Reprogrammed cells trigger immune reactions in mice
Medical applications of induced pluripotent stem cells called into question.
An infiltration of T cells, shown by dark brown color, can be seen in the tissues formed by induced pluripotent stem cells.Yang Xu, UC San Diego
Cells that have been reprogrammed to grow into different types of tissue might be rejected by the body — even when they are transplanted into the individual from whom they are made, researchers report in a study published today in Nature1.
The study was led by Yang Xu, a molecular biologist at the University of California, San Diego. It will shake up the regenerative-medicine field, because until now, most scientists have assumed that reprogrammed cells made from an individual's own tissue could be safely transplanted back into the same person.

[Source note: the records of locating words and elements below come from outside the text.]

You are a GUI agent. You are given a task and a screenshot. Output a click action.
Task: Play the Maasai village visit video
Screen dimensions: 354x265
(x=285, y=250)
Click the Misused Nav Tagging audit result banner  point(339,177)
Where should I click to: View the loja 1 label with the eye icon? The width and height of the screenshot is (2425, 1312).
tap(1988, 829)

"This is a surprise; it's going to put a spanner in the works for the whole field," says Paul Fairchild, an immunologist and stem-cell biologist at the University of Oxford, UK.

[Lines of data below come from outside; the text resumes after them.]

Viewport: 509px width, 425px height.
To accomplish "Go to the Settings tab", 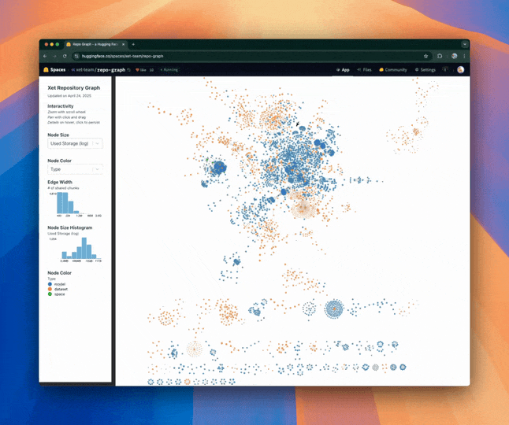I will coord(425,69).
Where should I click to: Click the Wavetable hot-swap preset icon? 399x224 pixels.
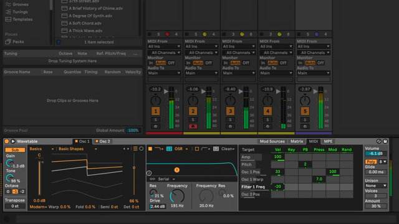click(379, 141)
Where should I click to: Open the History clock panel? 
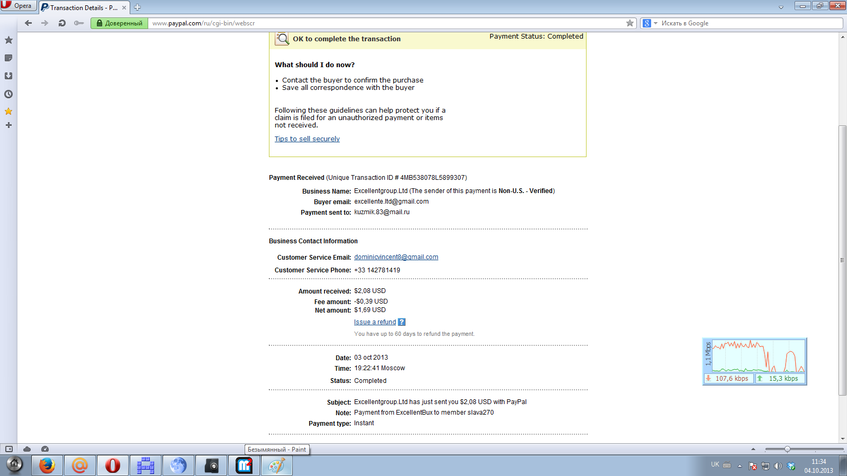pyautogui.click(x=8, y=94)
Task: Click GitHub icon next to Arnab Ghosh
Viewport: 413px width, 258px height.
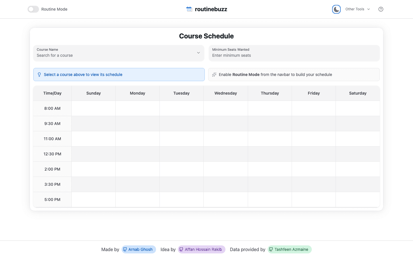Action: (x=125, y=249)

The latest study looked at mouse embryonic stem cells and mouse induced pluripotent stem (iPS) cells. Both types of cell are pluripotent, meaning that they can grow into many other cell varieties.
Potential for change
Xu's team transplanted the cells into mice with the same genetic make-up as those that had donated the source cells. This mimics transplantation of cells from one human individual back into the same individual.
When transplanted, the embryonic stem cells gave rise to teratomas — tumours containing a chaotic jumble of cell types, which are used as a signifier of a cell's pluripotency. Most of the iPS cells, by contrast, were not able to form teratomas, or made teratomas that were attacked or rejected by the immune systems of the host mice.

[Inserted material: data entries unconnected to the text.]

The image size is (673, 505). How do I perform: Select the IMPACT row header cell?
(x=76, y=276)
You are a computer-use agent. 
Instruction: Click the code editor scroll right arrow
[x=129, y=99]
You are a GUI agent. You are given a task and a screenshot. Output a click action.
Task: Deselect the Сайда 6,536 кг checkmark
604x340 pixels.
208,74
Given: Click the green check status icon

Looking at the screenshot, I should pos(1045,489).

"We expected that iPS cells generated from patients would be able to be transplanted back into patients," says Nissim Benvenisty, a stem-cell biologist at the Hebrew University of Jerusalem. "This paper indicates that that may not be the case."
The team found that certain genes were expressed at much higher levels in the teratomas formed by iPS cells than in those formed by embryonic stem cells. Two of the genes — Zg16 and Hormad1 — were specifically targeted in immune attacks. Xu suggests that these genes are normally turned off by the time a fetus begins the process of developing immune tolerance to its own tissues, so they are not recognized as 'self' by the host's body; the iPS reprogramming procedure might alter the normal expression of these genes.
Facing rejection
But Xu's study is not necessarily the dire news for the iPS field that it might seem.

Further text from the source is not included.